# Exercise prompt
All entries that follow are to be written out verbatim.

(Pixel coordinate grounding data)
----------------

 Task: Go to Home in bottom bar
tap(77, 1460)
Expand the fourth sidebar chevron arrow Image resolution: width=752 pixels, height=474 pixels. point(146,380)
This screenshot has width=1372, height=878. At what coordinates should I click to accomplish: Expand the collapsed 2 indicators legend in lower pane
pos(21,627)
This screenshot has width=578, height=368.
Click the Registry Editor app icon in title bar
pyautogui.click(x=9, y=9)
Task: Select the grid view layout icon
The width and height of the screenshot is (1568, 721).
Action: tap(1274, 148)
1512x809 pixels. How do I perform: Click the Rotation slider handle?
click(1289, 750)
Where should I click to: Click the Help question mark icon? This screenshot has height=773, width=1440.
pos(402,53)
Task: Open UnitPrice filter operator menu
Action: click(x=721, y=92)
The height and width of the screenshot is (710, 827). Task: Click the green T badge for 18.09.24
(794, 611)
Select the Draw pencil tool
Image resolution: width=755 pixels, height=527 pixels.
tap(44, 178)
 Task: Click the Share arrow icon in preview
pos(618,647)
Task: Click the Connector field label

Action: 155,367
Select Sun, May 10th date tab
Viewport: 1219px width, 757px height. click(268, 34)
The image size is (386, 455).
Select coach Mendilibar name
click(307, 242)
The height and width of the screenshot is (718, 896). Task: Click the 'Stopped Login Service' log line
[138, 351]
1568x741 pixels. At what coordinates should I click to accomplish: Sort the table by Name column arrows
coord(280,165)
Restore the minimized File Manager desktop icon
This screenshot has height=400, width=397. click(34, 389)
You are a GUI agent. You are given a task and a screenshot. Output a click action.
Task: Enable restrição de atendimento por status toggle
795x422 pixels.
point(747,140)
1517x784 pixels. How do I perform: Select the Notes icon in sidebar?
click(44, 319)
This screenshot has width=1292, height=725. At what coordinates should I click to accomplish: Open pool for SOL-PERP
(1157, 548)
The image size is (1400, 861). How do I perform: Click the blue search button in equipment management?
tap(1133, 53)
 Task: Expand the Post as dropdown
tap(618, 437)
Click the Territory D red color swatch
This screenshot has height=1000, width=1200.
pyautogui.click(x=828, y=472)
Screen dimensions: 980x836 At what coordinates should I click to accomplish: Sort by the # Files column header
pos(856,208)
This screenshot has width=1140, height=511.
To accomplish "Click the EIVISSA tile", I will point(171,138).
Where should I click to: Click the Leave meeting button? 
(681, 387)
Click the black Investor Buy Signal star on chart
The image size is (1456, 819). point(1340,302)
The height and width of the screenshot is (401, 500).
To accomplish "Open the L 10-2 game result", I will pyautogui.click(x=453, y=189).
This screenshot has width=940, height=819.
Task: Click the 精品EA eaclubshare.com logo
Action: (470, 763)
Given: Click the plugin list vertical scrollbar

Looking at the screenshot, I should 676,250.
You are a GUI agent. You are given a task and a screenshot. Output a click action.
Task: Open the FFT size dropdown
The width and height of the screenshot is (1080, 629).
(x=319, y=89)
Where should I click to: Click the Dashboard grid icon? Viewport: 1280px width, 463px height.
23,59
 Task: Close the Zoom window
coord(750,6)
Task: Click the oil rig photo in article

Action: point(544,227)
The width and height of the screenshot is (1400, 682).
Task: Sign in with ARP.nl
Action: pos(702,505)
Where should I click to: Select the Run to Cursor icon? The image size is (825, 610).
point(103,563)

----------------

# Exercise output
 Task: Go to Home in bottom bar
tap(77, 1460)
Expand the fourth sidebar chevron arrow Image resolution: width=752 pixels, height=474 pixels. point(146,380)
This screenshot has width=1372, height=878. At what coordinates should I click to accomplish: Expand the collapsed 2 indicators legend in lower pane
pos(21,627)
This screenshot has width=578, height=368.
Click the Registry Editor app icon in title bar
pyautogui.click(x=9, y=9)
Task: Select the grid view layout icon
The width and height of the screenshot is (1568, 721).
Action: tap(1274, 148)
1512x809 pixels. How do I perform: Click the Rotation slider handle?
click(1289, 750)
Where should I click to: Click the Help question mark icon? This screenshot has height=773, width=1440.
pos(402,53)
Task: Open UnitPrice filter operator menu
Action: click(x=721, y=92)
The height and width of the screenshot is (710, 827). Task: Click the green T badge for 18.09.24
(794, 611)
Select the Draw pencil tool
Image resolution: width=755 pixels, height=527 pixels.
tap(44, 178)
 Task: Click the Share arrow icon in preview
pos(618,647)
Task: Click the Connector field label

Action: 155,367
Select Sun, May 10th date tab
Viewport: 1219px width, 757px height. click(268, 34)
The image size is (386, 455).
Select coach Mendilibar name
click(307, 242)
The height and width of the screenshot is (718, 896). Task: Click the 'Stopped Login Service' log line
[138, 351]
1568x741 pixels. At what coordinates should I click to accomplish: Sort the table by Name column arrows
coord(280,165)
Restore the minimized File Manager desktop icon
This screenshot has height=400, width=397. click(34, 389)
You are a GUI agent. You are given a task and a screenshot. Output a click action.
Task: Enable restrição de atendimento por status toggle
795x422 pixels.
point(747,140)
1517x784 pixels. How do I perform: Select the Notes icon in sidebar?
click(44, 319)
This screenshot has width=1292, height=725. At what coordinates should I click to accomplish: Open pool for SOL-PERP
(1157, 548)
The image size is (1400, 861). How do I perform: Click the blue search button in equipment management?
tap(1133, 53)
 Task: Expand the Post as dropdown
tap(618, 437)
Click the Territory D red color swatch
This screenshot has height=1000, width=1200.
pyautogui.click(x=828, y=472)
Screen dimensions: 980x836 At what coordinates should I click to accomplish: Sort by the # Files column header
pos(856,208)
This screenshot has width=1140, height=511.
To accomplish "Click the EIVISSA tile", I will point(171,138).
Where should I click to: Click the Leave meeting button? 
(681, 387)
Click the black Investor Buy Signal star on chart
The image size is (1456, 819). point(1340,302)
The height and width of the screenshot is (401, 500).
To accomplish "Open the L 10-2 game result", I will pyautogui.click(x=453, y=189).
This screenshot has width=940, height=819.
Task: Click the 精品EA eaclubshare.com logo
Action: (470, 763)
Given: Click the plugin list vertical scrollbar

Looking at the screenshot, I should 676,250.
You are a GUI agent. You are given a task and a screenshot. Output a click action.
Task: Open the FFT size dropdown
The width and height of the screenshot is (1080, 629).
(x=319, y=89)
Where should I click to: Click the Dashboard grid icon? Viewport: 1280px width, 463px height.
23,59
 Task: Close the Zoom window
coord(750,6)
Task: Click the oil rig photo in article

Action: point(544,227)
The width and height of the screenshot is (1400, 682).
Task: Sign in with ARP.nl
Action: pos(702,505)
Where should I click to: Select the Run to Cursor icon? The image size is (825, 610).
point(103,563)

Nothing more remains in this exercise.